(YOUR INSTRUCTIONS): Retype the line where "This screenshot has height=660, width=1014." appears and each line that follows it down to the last line of the records below. Leave the pictures out.

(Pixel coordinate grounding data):
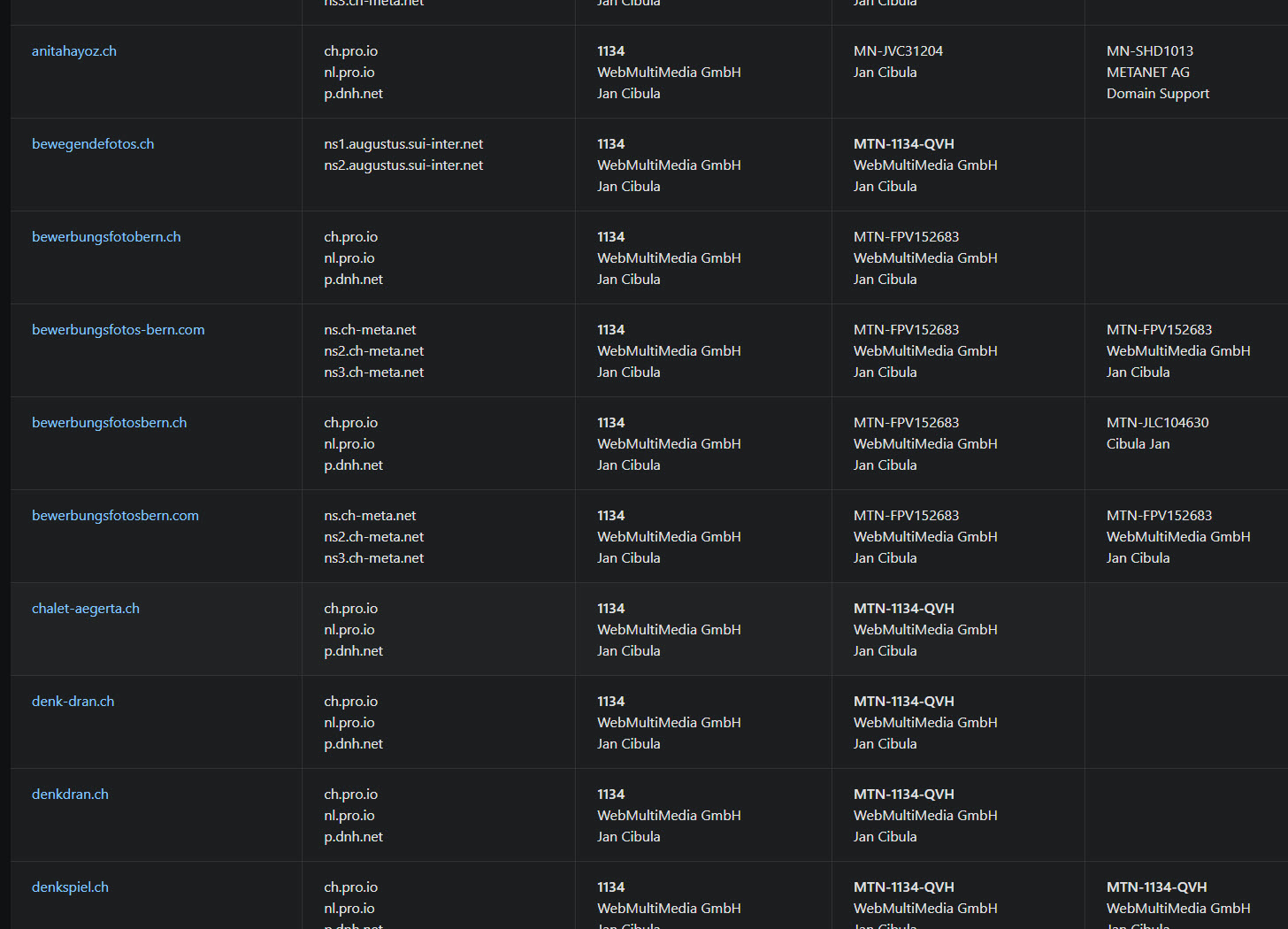Open the bewerbungsfotosbern.com domain link

coord(115,516)
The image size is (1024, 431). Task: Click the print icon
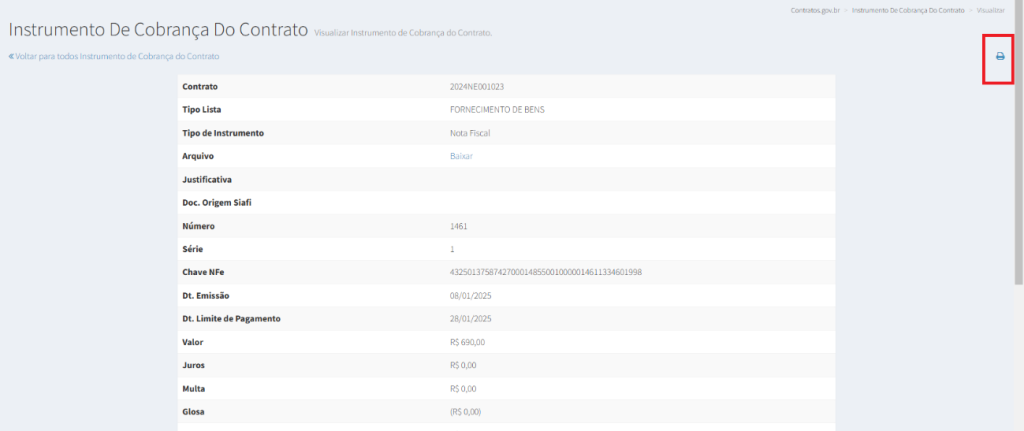tap(999, 56)

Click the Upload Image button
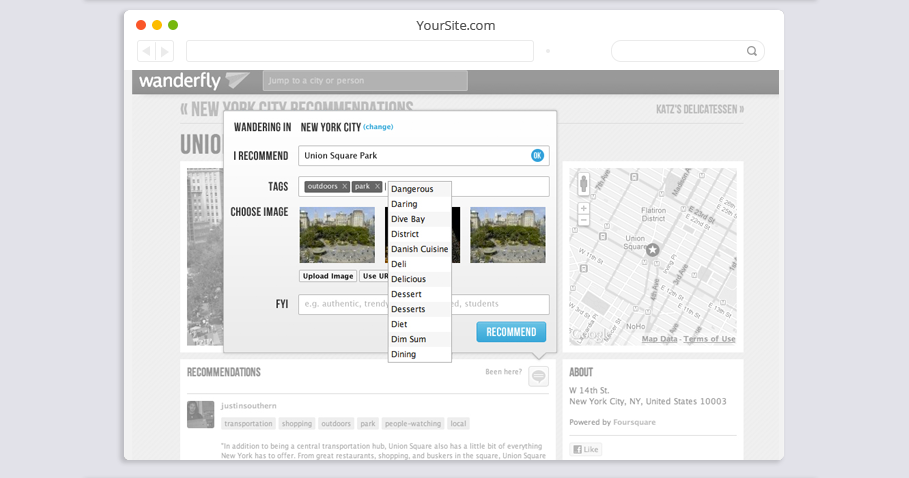pyautogui.click(x=328, y=276)
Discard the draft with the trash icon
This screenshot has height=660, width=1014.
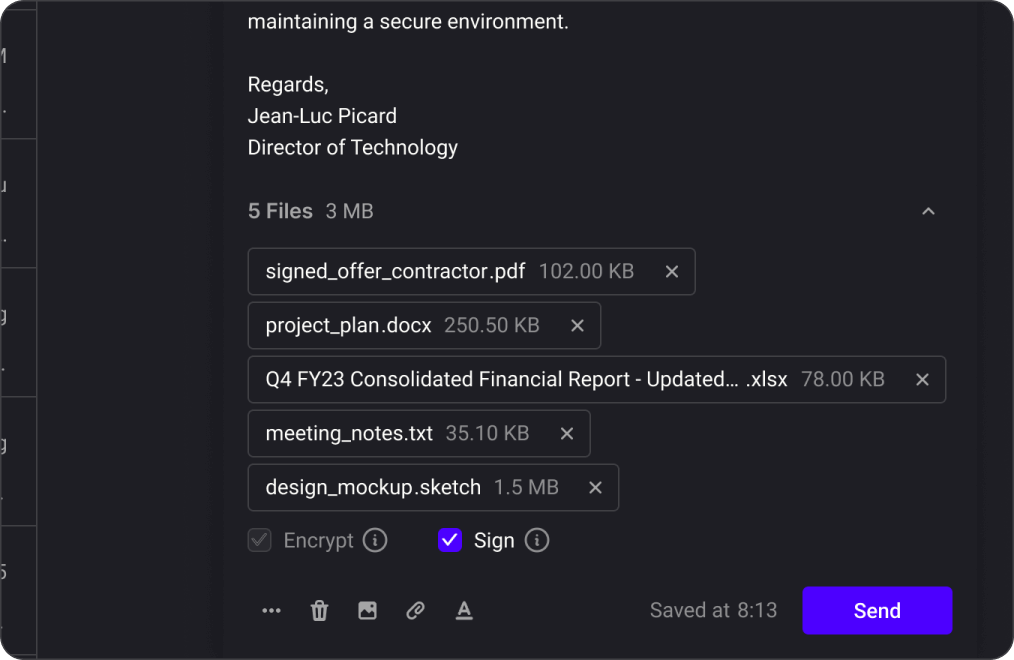pos(319,610)
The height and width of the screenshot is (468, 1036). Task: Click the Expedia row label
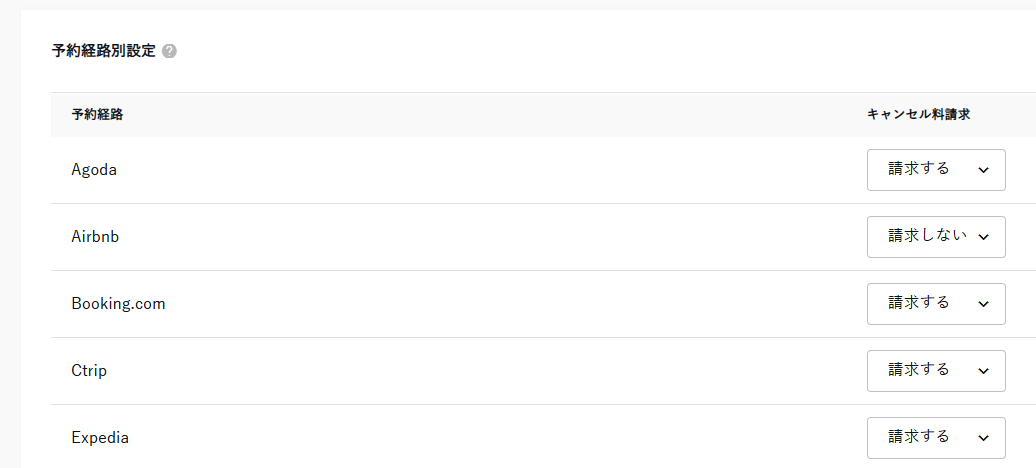click(x=100, y=438)
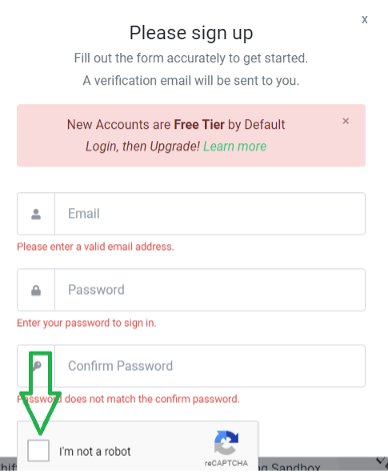This screenshot has width=388, height=472.
Task: Click the lock icon beside Password
Action: pos(36,290)
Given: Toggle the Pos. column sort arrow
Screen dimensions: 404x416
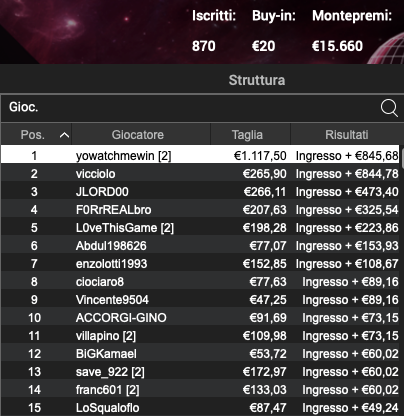Looking at the screenshot, I should (x=64, y=135).
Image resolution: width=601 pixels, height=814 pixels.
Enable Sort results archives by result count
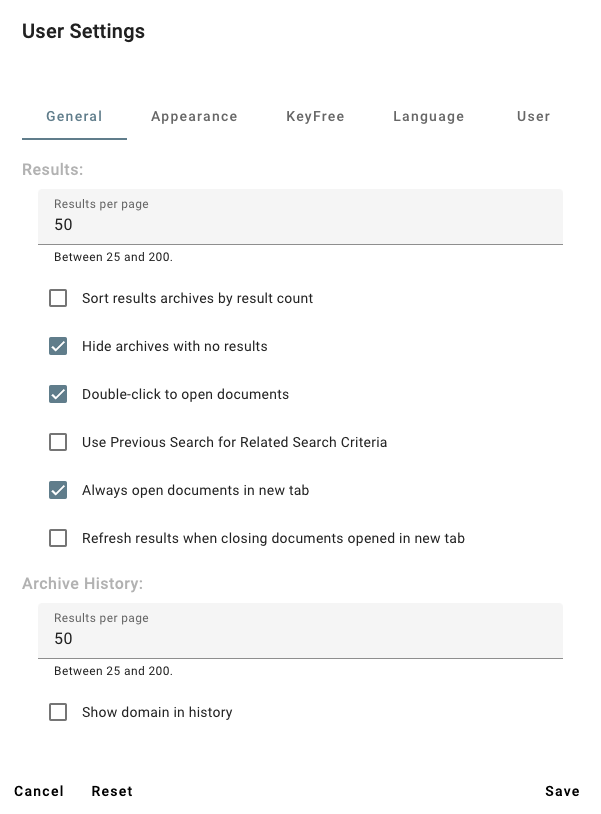(x=59, y=298)
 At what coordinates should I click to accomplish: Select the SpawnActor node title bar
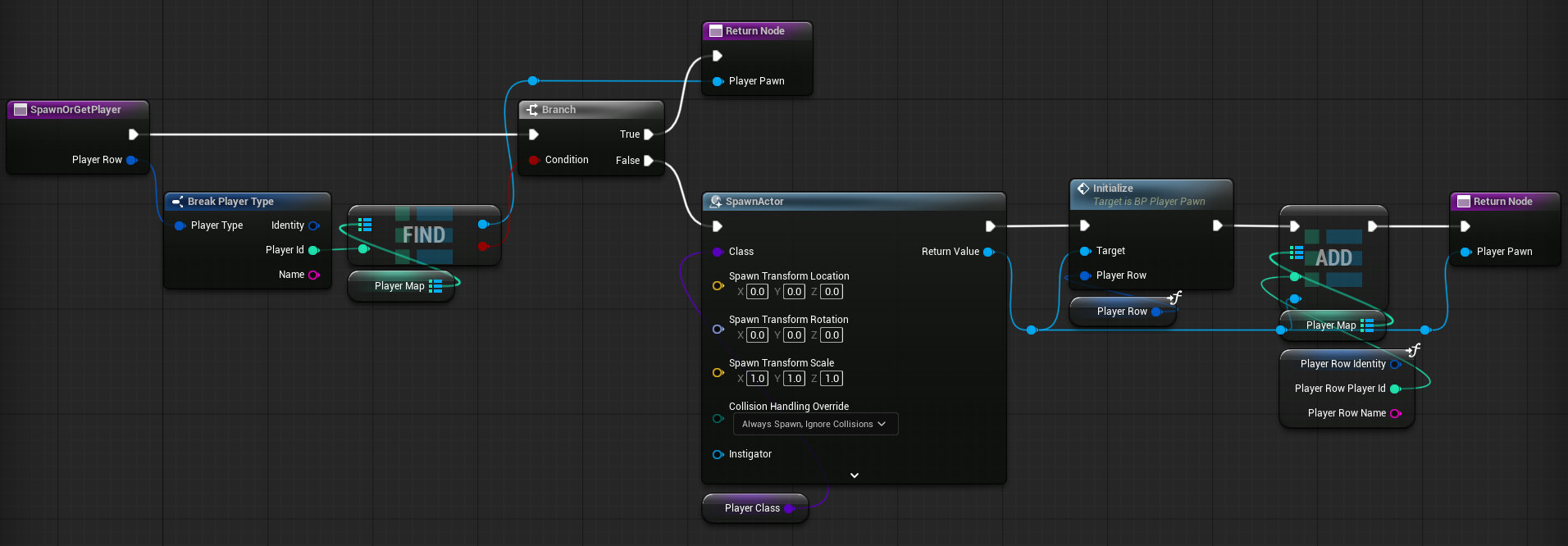(853, 202)
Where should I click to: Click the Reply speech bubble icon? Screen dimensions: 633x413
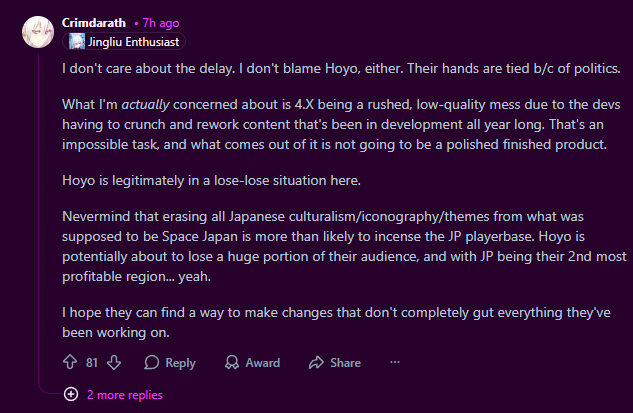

(WRITTEN SOLUTION):
This screenshot has height=660, width=1014.
pos(319,610)
The height and width of the screenshot is (468, 1036). Task: Click the Expedia row label
click(x=100, y=438)
This screenshot has width=388, height=472.
Task: Click the lock icon beside Password
Action: pos(36,290)
Given: Toggle the Pos. column sort arrow
Screen dimensions: 404x416
Looking at the screenshot, I should (x=64, y=135).
Image resolution: width=601 pixels, height=814 pixels.
Enable Sort results archives by result count
(x=59, y=298)
 At what coordinates should I click to accomplish: Select the SpawnActor node title bar
(853, 202)
Where should I click to: Click the Reply speech bubble icon? Screen dimensions: 633x413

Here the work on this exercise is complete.